Vicente Verdú
En algún texto de Freud, pero no sé cuál, debe relacionarse el erotismo con la piedad.
La excitación sexual tiene que ver con plantar cara frente al otro cuerpo, vencer o ser vencido en la pugna apasionada ante un contrincante amoroso, encender o ser encendido en una hoguera más allá del territorio racional.
La razón mata la simiente del amor o la redondea de una hermosa perfección tan previsible que disuade la hecatombe.
Toda locura de amor se apoya, en cambio, en una rueda excéntrica que cruza desde el miedo a la aventura de la indeterminación.

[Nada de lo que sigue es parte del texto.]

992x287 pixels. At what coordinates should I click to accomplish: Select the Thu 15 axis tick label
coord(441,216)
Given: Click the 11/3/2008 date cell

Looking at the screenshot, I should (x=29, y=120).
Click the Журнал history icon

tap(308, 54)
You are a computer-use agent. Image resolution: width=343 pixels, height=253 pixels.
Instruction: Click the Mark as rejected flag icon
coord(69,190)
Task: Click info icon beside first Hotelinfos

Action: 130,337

La piedad, entonces, ¿puede excitar? Sólo excita aquella piedad que guía hasta un preciso grado de posesión, que envuelve al otro en un delirio narcisista. La piedad connota con el erotismo en sus partes oscuras y con nosotros en sus puntos blandos.

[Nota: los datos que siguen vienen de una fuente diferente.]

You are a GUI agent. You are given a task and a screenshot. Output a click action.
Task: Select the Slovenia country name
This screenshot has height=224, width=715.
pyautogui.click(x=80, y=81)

Cuando la piedad puede comprehender al desvalido hasta hacerlo posesión absoluta, de este apresamiento se desprende un zumo dulce que se confunde con la propia succión infantil. La succión no tanto de otras sustancias ajenas como de nuestra misma bondad maternal.
Amar al desvalido, al pobre, al mendigo, encuentra su correspondencia en los incontenibles impulsos sexuales hacia los sirvientes o las sirvientes; hacia la suprema voluptuosidad de regodearse en el olor y el sabor de la miseria, en la completa posesión de lo prohibido, extenuados en los márgenes de lo distante, marginal y ajeno. La perversión, grado máximo de la inversión, halla sus modelos en esta manera insólita de conjugar la caridad con el sadismo, el gusto con la repulsión, el placer con la náusea.